Sounds, smells could sway our self-image

A lemony scent and light sounds could change the way you feel about yourself.

Previously, researchers have shown that visual and tactile stimulation can change a person’s perception of their own body weight. Research being presented by Giada Brianza, of the University of Sussex, has found our hearing and sense of smell can also change how we feel about our self-image, which could help improve healthy behaviors.

The presentation, “Understanding the impact of sound and smell on body image perception,” will be a part of the 179th Meeting of the Acoustical Society of America. This session will be presented on Dec. 11. The meeting will be held virtually Dec. 7-10.

To see if sounds could change body image perceptions, the researchers used headphones to alter in real time how patients heard their own footsteps. Heavier bodies produce lower frequency footsteps than lighter bodies, so the researchers thought that changing the sound could alter how a person perceives their own image.

When the researchers played higher-pitch footsteps that sounded like stilettos, the test subjects were walking faster compared with when they heard lower pitch sounds, like the sound boots make.

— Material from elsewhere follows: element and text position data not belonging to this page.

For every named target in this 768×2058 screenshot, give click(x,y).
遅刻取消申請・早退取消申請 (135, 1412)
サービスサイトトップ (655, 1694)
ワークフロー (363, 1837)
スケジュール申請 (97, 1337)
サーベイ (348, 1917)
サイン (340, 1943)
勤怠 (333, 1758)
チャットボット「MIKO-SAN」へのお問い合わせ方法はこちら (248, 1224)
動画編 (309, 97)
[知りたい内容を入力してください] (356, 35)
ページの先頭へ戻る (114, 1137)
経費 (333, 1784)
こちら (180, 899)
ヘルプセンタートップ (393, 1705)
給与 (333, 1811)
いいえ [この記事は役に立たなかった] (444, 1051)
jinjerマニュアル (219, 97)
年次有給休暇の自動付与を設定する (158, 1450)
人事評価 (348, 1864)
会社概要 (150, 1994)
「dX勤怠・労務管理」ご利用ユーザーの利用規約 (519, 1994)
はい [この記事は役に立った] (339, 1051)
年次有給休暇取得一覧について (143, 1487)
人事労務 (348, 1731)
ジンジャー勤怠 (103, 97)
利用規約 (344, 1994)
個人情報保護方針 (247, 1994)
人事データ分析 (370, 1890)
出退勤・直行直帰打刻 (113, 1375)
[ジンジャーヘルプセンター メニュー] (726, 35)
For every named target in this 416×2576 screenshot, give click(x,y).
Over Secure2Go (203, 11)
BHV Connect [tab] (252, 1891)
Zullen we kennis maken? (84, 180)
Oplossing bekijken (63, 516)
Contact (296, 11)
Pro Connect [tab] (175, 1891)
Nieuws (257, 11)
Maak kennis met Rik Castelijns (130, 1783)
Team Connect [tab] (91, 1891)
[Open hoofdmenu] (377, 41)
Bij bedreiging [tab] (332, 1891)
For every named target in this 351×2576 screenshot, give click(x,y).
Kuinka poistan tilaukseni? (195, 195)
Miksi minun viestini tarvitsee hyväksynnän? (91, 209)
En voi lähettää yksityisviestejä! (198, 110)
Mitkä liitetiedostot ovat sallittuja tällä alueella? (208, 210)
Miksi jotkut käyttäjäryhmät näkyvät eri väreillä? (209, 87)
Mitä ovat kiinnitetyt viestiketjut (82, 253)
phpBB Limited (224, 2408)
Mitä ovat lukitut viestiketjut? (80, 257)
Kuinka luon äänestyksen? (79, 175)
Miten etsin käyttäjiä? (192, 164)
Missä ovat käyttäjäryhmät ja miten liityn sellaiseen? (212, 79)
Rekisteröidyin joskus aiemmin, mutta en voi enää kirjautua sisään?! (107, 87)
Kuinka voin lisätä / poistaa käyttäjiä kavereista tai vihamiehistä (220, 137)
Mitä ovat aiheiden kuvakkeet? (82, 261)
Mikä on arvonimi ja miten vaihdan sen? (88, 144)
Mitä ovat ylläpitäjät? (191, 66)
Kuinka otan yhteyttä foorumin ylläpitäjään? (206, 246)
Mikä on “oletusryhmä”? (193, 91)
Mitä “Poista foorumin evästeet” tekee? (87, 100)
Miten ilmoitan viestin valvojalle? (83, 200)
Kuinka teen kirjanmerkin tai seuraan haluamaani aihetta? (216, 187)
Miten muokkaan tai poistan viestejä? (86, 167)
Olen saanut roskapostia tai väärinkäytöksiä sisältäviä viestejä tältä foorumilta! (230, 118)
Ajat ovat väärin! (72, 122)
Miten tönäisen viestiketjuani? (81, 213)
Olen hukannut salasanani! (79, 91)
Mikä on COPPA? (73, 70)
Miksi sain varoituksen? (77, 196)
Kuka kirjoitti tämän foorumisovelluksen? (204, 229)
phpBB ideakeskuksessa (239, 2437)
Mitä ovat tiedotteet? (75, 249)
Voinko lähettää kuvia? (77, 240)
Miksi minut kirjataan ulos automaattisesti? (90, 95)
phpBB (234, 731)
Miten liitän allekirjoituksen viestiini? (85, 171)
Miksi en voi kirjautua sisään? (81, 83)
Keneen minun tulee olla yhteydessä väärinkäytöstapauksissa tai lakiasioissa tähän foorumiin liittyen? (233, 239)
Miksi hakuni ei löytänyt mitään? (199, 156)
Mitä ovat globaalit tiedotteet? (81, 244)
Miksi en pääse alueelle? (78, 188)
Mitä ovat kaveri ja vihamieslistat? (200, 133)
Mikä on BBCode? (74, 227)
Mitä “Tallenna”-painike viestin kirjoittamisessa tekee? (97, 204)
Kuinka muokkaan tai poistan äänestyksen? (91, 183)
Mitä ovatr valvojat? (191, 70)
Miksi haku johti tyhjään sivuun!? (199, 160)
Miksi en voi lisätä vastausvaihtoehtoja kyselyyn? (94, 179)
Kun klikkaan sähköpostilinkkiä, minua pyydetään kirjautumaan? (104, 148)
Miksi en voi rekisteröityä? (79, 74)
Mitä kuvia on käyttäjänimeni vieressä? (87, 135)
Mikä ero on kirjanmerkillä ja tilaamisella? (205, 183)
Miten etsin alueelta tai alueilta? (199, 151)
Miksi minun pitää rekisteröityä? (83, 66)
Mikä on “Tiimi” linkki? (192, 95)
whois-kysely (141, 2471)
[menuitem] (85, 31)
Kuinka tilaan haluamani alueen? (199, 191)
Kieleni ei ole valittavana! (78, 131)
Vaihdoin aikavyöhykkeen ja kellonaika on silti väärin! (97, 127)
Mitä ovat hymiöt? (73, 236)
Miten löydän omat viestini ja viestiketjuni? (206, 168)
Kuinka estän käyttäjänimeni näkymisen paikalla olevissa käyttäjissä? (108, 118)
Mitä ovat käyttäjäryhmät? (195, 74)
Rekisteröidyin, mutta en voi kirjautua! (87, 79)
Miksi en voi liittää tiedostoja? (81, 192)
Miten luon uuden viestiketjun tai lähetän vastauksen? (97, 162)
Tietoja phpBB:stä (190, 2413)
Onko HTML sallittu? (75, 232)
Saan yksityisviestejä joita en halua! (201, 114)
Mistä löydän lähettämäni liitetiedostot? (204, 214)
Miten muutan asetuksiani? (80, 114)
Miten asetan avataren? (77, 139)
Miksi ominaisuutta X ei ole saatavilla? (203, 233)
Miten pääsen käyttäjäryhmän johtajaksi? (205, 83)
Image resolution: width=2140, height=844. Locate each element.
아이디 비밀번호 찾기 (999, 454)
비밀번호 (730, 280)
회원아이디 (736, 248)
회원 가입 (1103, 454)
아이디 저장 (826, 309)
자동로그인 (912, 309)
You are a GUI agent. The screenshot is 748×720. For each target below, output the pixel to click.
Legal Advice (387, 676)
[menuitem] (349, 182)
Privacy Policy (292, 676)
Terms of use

The researchers also tested how scents could change one’s perceived body image. They found exposure to lemon-scented essential oils in combination with high-pitched sounds during the experiments made participants feel lighter than vanilla scents.

These first results in sound-scent body image association are still being studied, but already the power of audio on body image has promising applications. Since negative body image can lead to increased risks for eating disorders, isolation, and emotional distress, finding ways to manipulate self-image could enhance health through promoting better self-image.

The researchers believe that multisensory stimuli—sound and smell, in particular—should play a greater role in treating body image diseases, like eating disorders.